In Jacksonville, Fla., the NFL Jaguars were blacked out of local TV broadcasts three times this season - the result of the first non-sellouts in the franchise's seven-year history. In Memphis, Tenn., the NBA Grizzlies already are struggling after moving from Vancouver in the off-season. Through their first 18 home games, the Grizzlies are averaging 14,792 in the 19,000-seat Pyramid, which regularly sells out home games of the Memphis University basketball team.

The NBA poses distinct difficulties to smaller markets, says Charlotte's Muhleman, who points to a 41-game home schedule that's primarily played on weeknights. Fans are less inclined to drive long distances on those nights, he says; teams in smaller metro areas subsequently suffer at the gate.

But small and medium markets are suffering in other sports, particularly baseball, where cities such as Kansas City, Montreal, Tampa Bay and Minnesota field franchises that are financially and competitively second-rate.

"With secondary markets, you tend to have a smaller corporate population, and smaller cities are also cash-strapped," David Carter says. "Public-sector dollars are rapidly drying out."

Charlotte, as a longtime boom city, is burdened with the additional challenge of newcomers arriving with their sports allegiances already rooted elsewhere.
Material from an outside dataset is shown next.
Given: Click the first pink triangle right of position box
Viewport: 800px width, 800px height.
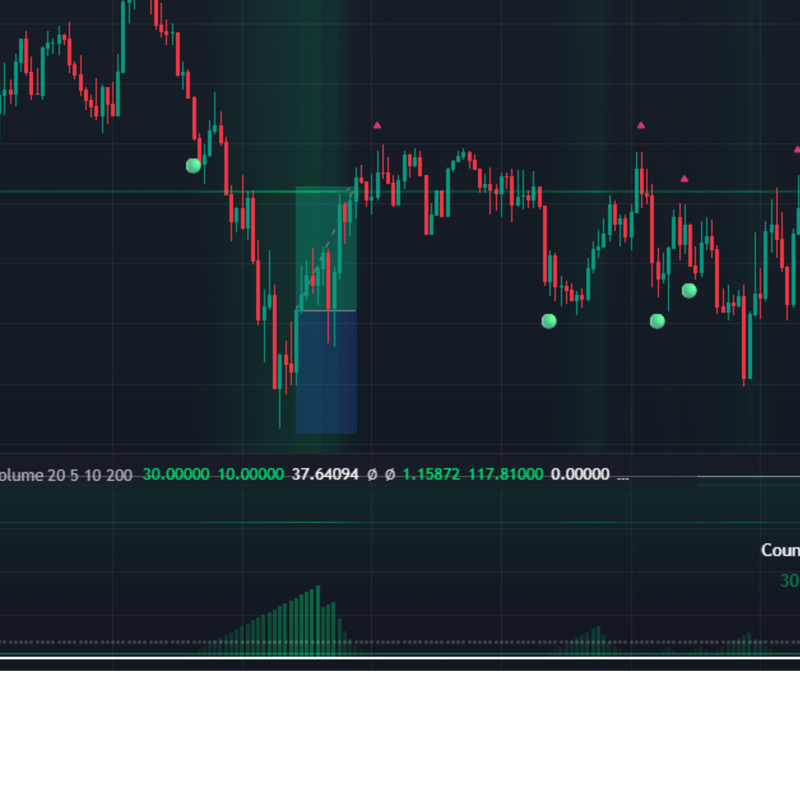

Also, says Muhleman: "There's less margin of error particularly in the first 10-20 years (of franchises) because people don't have that "they belong to us" feeling. That hasn't set in with Charlotte."

Not everyone sees a dire future.

"The case that many are making that small markets can't support pro franchises is a flawed argument," says Bonham, who represents Tricon Global Restaurants, the corporate backer of Louisville's bid for the Hornets. "You have communities that are not dividing their attention between several major league sports franchises."

Bonham is encouraged by the NBA's recent moves to change the pace of its game and, more importantly, lower ticket prices. The average cost for a family of four to attend an NBA game fell by 1.6percent this season, according to Team Marketing Report, a sports industry newsletter. The decline was the first in a major-league sport since TMR began compiling statistics 11 years ago.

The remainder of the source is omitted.